Pancreatic cancer (PC) is one of the deadliest cancers, with limited screening options and a high mortality rate. Sodium-glucose cotransporter 2 inhibitors (SGLT2-i), a novel class of antidiabetic agents for type 2 diabetes mellitus (T2DM), have shown various benefits, but their long-term impact on PC risk is unclear. We conducted a real-world analysis using the TriNetX database, which aggregates de-identified electronic medical records from over 147 million patients across 120 health care organizations in 17 countries. We created 2 cohorts from 7,788,779 patients with newly diagnosed T2DM. One cohort received SGLT2-i, while the other received dipeptidyl peptidase 4 inhibitors (DPP4-i) as an active comparator. Patients were matched for demographics, comorbidities, serum hemoglobin A1c levels, and antidiabetic drug use.
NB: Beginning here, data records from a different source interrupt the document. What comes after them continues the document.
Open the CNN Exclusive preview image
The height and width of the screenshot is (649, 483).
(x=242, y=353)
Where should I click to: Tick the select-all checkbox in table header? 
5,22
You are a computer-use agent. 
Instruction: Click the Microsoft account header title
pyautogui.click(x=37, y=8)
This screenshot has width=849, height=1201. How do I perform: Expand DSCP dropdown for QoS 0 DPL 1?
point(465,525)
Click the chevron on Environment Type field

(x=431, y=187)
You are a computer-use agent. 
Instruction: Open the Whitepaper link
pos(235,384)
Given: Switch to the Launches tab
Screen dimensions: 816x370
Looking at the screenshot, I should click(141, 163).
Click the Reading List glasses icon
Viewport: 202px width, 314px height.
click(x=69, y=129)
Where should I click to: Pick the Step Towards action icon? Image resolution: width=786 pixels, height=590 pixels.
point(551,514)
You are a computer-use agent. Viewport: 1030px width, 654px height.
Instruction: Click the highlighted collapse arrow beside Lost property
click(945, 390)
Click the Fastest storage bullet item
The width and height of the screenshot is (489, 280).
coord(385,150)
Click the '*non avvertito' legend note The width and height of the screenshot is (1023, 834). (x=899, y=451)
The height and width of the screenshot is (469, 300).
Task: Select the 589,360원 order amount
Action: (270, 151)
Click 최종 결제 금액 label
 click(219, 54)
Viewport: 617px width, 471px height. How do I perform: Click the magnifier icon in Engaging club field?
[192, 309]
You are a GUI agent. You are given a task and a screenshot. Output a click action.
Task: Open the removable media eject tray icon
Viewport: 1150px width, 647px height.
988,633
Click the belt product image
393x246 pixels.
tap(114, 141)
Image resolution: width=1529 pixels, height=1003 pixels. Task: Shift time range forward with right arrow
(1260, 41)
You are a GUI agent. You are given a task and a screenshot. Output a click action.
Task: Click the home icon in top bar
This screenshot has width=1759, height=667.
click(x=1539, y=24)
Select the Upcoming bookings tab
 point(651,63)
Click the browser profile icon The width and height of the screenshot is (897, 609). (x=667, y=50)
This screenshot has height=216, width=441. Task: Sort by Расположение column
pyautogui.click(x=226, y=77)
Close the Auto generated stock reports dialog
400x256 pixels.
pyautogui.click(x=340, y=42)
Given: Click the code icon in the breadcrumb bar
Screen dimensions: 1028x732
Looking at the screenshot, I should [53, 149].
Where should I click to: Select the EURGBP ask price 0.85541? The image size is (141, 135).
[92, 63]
The primary outcome was the relative risk (RR) of PC over a 10-year follow-up. SGLT2-i use was associated with a significantly lower risk of PC compared to DPP4-i use (RR = 0.67; 95% CI = 0.613–0.731). Sensitivity analyses supported these findings across different follow-up periods: 3 years (RR = 0.805; 95% CI = 0.727–0.892) and 5 years (RR = 0.748; 95% CI = 0.682–0.82). Long-term SGLT2-i use in patients with T2DM was associated with a reduced risk of PC compared to DPP4-i use. These findings highlight the potential protective role of SGLT2-i against PC. Further studies, including randomized controlled trials, are warranted to clarify the causal relationship.